İki saat boyunca, ne gelen biri ne de Achilleas tarafından bölünmeden konuşmaktan çenem ağrıdı. Kendi kendime dolaşırken arada sırada Achilleas'a bakıyordum, hareket etmedikçe kanındaki öz buharlaşıyor olmalıydı ki yaraları kapanmıştı.

Susarak çenemi ovuşturdum birkaç saniye. O an uyuyormuş gibi bir tavır sergilese de, hep açık duran simsiyah gözü beni izliyormuş gibi durdu.

"Saatin dolduğunu söyle."

"Doldu. İyileştin mi?"

"İyileştim."

"Yalancı."

"Sensin o."

Derin bir nefes aldım. "Evet. Dolmadı."

Sesi o kadar duygusuzdu ki içimde bir şeyler kırılıyordu. "Shadax'ta başkalarına, sesinle, bu kadar işkence ediyor muydun gerçekten?"

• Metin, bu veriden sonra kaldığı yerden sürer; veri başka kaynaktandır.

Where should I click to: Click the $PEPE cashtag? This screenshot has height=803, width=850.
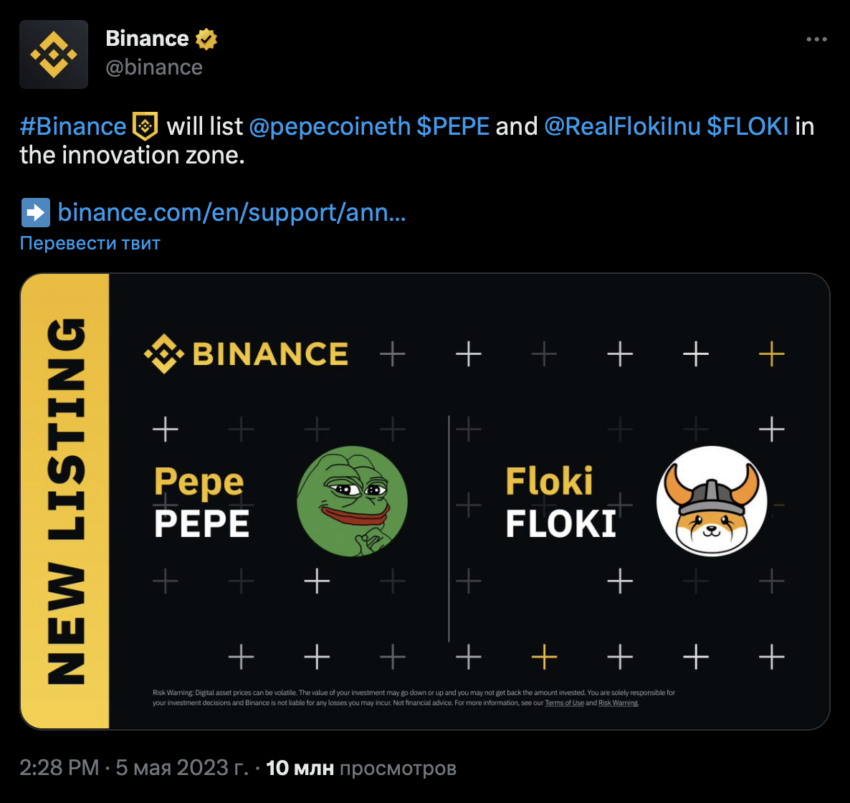(453, 126)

"Hayır. Herkeste aynı yaklaşım işe yaramaz. Çoğu zaman sabırla, sadece birkaç soru sorarak bekliyordum. Bazen de dışarıda dolaşma molası veriyordum."

"Keşke yine aynısını yapsan."

"Sesimi seviyormuşsun ya, o yüzden susmam da gitmem de."

"Susadım." dedi, hırıltılı bir sesle.

"Normaldir. Çok güç harcıyorsun."

"Acıktım."

"Olabilir." diyerek onu onayladım.

"Ee?"

"On üç saat daha bekle."

"Jean, şu çok medet umduğunuz düzelme gerçekleşmezse de buradan çıkarsam seni mahvedeceğimi biliyor olmalısın." Boğuk bir şekilde güldü. "Bundan çoook zevk alacağım."

Başımı salladım. "Düzelince de mahvedebilirsin. Ben de zevk alırım."

Gözünü açtı, hafif kısık haldeyken bana baktı ve gözüme o kadar çekici geldi ki dizlerim titredi. Parmaklıklara tutundum. "Ne oldu?" diye sordu hevesle, bir anlık boşluğumu yakaladığını düşünüyordu.

"Çok yakışıklısın. Nasıl kapılmadın anlamıyorum bazen." Alnımı parmaklıklara yasladım. "Ama buna mutluyum."

"Eskiden yalan söylemediğini hatırlıyorum." dedi, düşünceli bir sesle. "O zaman nasıl insanları konuşturdun?"

"Şu anda da çok söylemiyorum ki ve sen konuşuyorsun." Geçiştirir gibi homurdandığında kaşlarımı çattım. "Ah..."

"Ne ah?"

"İltifatlarımın yalan olduğunu düşünüyorsun. Aynı, bana aşık olduğuna inanmadığım gibi." Dudaklarımı ıslattım. "Hımm, oldukça adil."

"İnanma zaten."

"Yok yok, inanıyorum." dedim sakince. "Takıntı. Bağımlılık. Aşk. Benim için anlamları çok benzer oldu. Sana karşı üçüne de sahibim. Biri mi oluyor acaba bu durumda?" Omuz silktim. "Bilmem ki, yaptın bana bir şeyler işte. Kabul ediyorum."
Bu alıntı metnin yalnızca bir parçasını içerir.